Каким же сладостным был его первый глоток! Антону казалось, что он не пьет воду, а впитывает, как губка. Или как растение – всеми своими устьицами. Микроскопические капли сперва наполнили царапины на ладонях, затем проникли в трещинки на губах, оросили каждый сосочек на воспаленном языке, коротко прокатились по стенкам пересохшего горла – и все, до ссохшегося в нитку пищевода не дошло ни грамма, все впиталось где-то по дороге. Нуда ничего, это как заливать снежную горку зимой, первые несколько ведер льешь как будто впустую, чтобы еле-еле размочить верх склона, а потом потихонечку-полегонечку процесс набирает темп, первая порция снежка схватывается и пропускает воду дальше. К тому же погружать сложенные лодочкой ладони в ревущий поток, а потом трепетно подносить их ко рту гораздо легче, чемс полным ведром, а то и двумя взбираться по скользким, кое-как протоптанным ступеням. Уж эту-то упоительную, не сочтите за каламбур, процедуру Антон был готов продолжать, сколько потребуется. А потом повторить с начала.

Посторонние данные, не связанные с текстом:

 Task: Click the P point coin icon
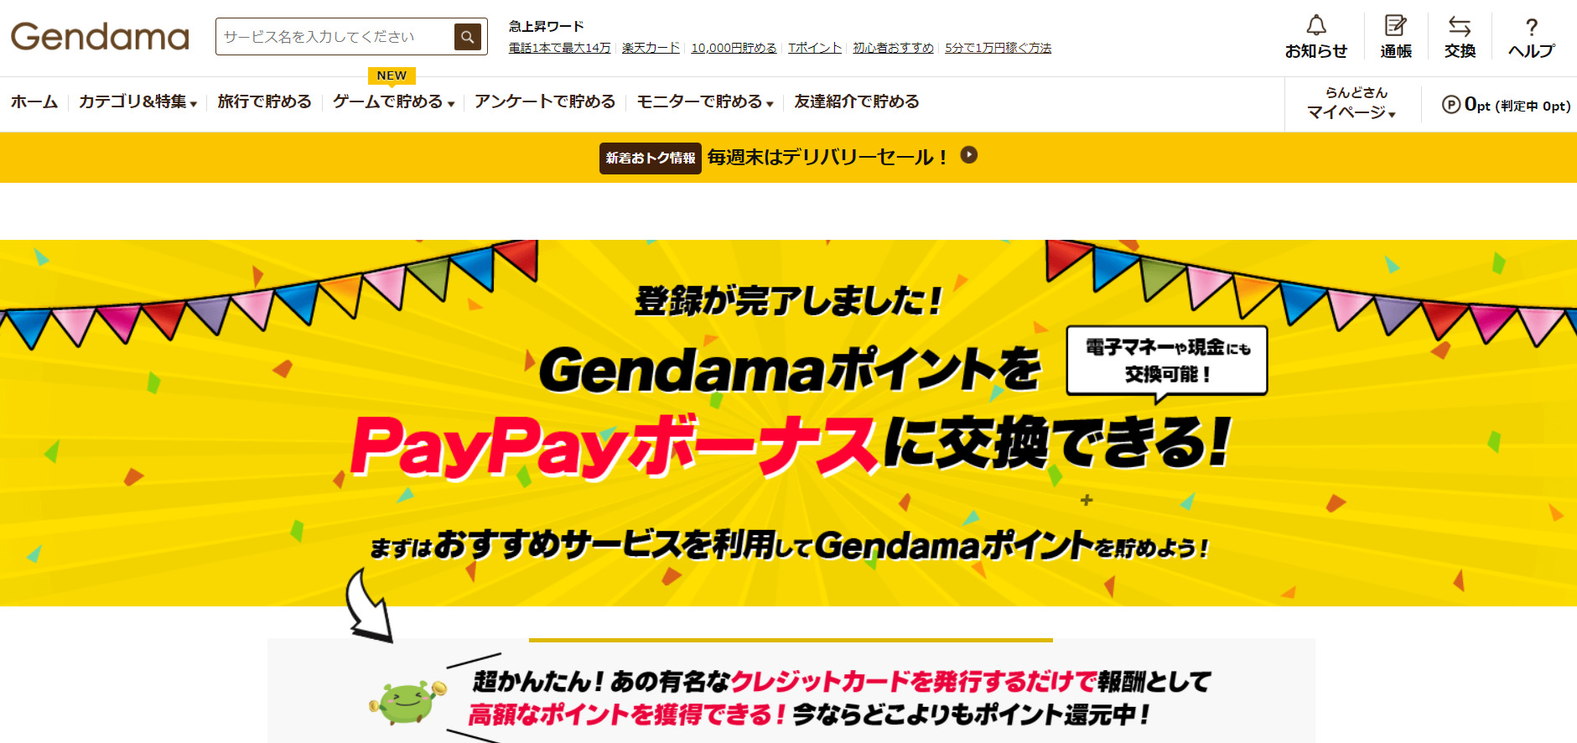[1451, 105]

Напившись немного, вымыв лицо и шею и замочив в прибрежной пене перетруженные ноги, Антон не выдержал, защелкал фонариком, как японский турист фотокамерой. Огляделся по сторонам, насколько позволила крепость пальцев и убогая мощность лампочки. Он увидел огромный зал, целую анфиладу залов, направляющей осью которой служила подводная река с порожистым руслом. И какая мощная – куда там Малой Вьюжке с ее трехметровым падением уровня на километр. И ведь наверняка глубокая. Не по колено и даже не по пояс – то место, в котором Антон беззаботно мочил стертые пятки, в каком-нибудь любительском отчете назвали бы «высокой» водой. Насколько высокой – Антон не собирался выяснять. Смоет же, как… в общем, мало не покажется.

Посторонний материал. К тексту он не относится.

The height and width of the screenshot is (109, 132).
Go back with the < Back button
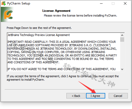[x=76, y=96]
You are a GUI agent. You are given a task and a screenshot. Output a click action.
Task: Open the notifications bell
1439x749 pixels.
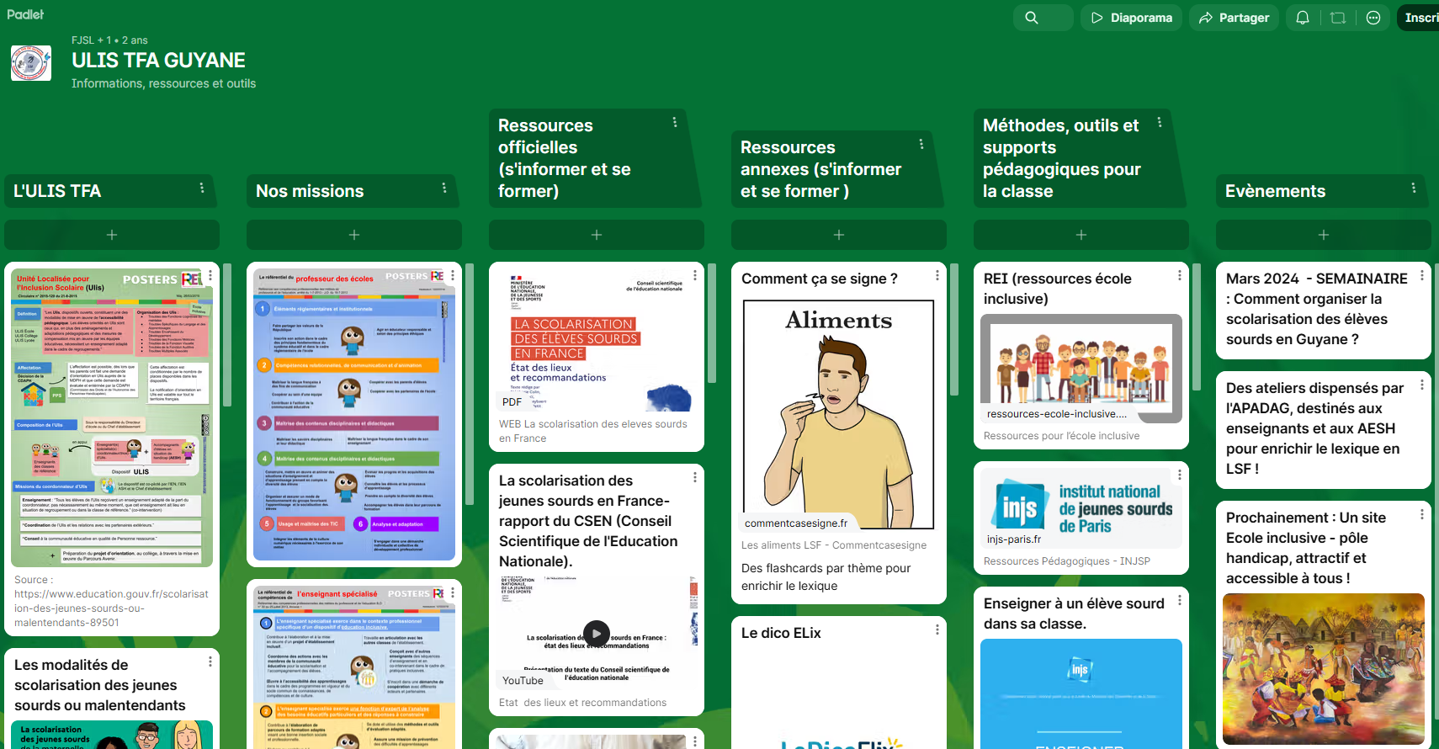tap(1302, 18)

Он достал из рюкзака первую попавшуюся ветошь – то ли полотенце, то ли старую майку, теперь уже не разобрать – обтер ноги. «Было бы что-нибудь согревающее – посетовал, – хотя бы чай, можно бы рискнуть ополоснуться целиком. Или гидрокостюм – тоже защищает от переохлаждения. Ага – поддел себя сам, – а еще лучше – байдарка. Нет уж, спасибо! Плавали, знаем… Эх, а может, воду прямо в каске вскипятить? На спичках! Осталось еще штук восемь охотничьих. Они в воде не гаснут, но вот греют ли?»

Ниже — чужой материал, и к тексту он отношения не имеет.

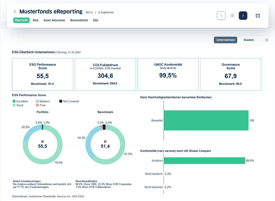Toggle the Not Covered legend entry

(x=69, y=101)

Он попил еще немного и уже присматривал себе местечко посуше и желательно без брызг, чтобы вздремнуть, а потом, проснувшись, снова пить и плескаться в воде, и опять заснуть, и опять проснуться, и так до бесконечности, но неугомонный призрак красавца-француза требовательно завис над правым плечом и поманил куда-то красивым сильным пальцем.